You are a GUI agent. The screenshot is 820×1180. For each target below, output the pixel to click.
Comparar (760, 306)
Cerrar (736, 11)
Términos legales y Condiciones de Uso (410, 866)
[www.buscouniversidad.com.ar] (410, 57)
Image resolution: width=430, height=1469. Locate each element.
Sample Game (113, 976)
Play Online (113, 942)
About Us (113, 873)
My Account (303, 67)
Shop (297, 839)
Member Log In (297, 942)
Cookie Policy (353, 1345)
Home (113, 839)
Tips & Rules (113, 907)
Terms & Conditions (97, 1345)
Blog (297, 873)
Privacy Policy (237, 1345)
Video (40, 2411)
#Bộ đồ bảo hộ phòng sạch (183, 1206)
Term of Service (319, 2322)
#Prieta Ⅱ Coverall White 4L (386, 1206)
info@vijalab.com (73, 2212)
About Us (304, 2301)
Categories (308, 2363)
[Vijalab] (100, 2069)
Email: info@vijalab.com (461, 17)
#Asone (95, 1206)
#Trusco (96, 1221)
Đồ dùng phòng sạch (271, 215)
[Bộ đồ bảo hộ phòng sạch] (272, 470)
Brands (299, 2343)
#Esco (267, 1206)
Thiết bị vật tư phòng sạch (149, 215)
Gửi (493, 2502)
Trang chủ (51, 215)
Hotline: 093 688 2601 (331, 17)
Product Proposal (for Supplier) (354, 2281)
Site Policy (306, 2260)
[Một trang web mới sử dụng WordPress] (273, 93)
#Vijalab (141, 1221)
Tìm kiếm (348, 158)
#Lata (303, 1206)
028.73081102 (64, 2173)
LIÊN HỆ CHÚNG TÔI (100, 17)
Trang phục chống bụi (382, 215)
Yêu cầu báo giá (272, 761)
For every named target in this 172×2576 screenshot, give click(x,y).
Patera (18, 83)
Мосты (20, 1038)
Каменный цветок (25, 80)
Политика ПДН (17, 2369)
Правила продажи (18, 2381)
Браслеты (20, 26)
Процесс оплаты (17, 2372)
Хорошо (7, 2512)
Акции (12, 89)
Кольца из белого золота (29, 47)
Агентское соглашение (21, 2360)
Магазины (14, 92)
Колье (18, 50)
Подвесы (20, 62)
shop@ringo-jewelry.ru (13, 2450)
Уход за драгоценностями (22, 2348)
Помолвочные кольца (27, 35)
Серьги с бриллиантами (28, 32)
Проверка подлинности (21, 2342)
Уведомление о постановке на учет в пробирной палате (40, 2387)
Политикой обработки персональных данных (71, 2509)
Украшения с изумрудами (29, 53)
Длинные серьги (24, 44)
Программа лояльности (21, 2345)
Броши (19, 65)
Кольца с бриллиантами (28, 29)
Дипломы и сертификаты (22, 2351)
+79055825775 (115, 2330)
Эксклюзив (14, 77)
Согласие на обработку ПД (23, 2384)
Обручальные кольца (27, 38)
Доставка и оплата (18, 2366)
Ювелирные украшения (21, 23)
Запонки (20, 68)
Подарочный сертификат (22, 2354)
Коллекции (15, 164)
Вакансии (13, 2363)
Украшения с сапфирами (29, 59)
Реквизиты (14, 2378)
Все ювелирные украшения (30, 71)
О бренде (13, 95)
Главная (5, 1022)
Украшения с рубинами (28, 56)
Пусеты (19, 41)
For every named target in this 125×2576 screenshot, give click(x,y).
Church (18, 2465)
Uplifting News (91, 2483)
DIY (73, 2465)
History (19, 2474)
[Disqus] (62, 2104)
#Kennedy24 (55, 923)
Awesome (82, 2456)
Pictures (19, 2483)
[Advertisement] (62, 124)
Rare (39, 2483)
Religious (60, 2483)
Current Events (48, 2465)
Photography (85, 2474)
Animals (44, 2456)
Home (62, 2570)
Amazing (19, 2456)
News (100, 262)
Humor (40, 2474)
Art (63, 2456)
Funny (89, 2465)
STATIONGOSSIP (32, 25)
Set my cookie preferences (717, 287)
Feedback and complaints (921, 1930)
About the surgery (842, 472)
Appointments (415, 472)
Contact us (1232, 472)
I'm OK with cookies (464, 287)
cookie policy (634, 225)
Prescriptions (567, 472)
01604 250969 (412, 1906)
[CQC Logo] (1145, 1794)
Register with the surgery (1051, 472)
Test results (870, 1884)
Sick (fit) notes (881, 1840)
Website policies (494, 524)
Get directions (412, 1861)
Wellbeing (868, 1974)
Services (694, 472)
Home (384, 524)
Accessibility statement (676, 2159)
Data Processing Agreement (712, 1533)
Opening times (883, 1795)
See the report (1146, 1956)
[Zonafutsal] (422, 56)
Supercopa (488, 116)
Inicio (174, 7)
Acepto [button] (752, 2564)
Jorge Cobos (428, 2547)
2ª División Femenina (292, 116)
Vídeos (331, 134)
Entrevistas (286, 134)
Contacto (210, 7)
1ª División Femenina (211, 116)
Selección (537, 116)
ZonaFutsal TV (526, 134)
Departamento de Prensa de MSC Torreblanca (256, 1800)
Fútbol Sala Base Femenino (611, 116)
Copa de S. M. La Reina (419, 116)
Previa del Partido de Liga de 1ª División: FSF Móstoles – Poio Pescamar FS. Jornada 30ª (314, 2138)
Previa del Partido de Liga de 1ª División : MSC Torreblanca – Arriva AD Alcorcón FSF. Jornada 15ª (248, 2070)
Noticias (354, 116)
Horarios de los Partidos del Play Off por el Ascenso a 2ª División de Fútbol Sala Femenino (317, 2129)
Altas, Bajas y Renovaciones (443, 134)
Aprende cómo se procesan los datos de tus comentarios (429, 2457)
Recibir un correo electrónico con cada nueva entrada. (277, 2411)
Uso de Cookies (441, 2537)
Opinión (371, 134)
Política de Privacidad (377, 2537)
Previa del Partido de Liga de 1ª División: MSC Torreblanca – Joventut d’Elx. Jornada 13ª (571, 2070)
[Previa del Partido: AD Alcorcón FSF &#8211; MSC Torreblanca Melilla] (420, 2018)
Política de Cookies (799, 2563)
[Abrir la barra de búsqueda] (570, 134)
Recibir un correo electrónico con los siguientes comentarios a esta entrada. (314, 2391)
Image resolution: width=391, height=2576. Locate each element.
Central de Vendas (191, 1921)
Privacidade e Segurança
------------------------------------------------------------------------
YOUR TASK> Check each line of the material for "named". Copy the ones that have it.

RESULT FOR THIS EXERCISE>
For every named target in this 172×2576 screenshot, give click(x,y).
For every named target in this 125×2576 screenshot, give click(x,y).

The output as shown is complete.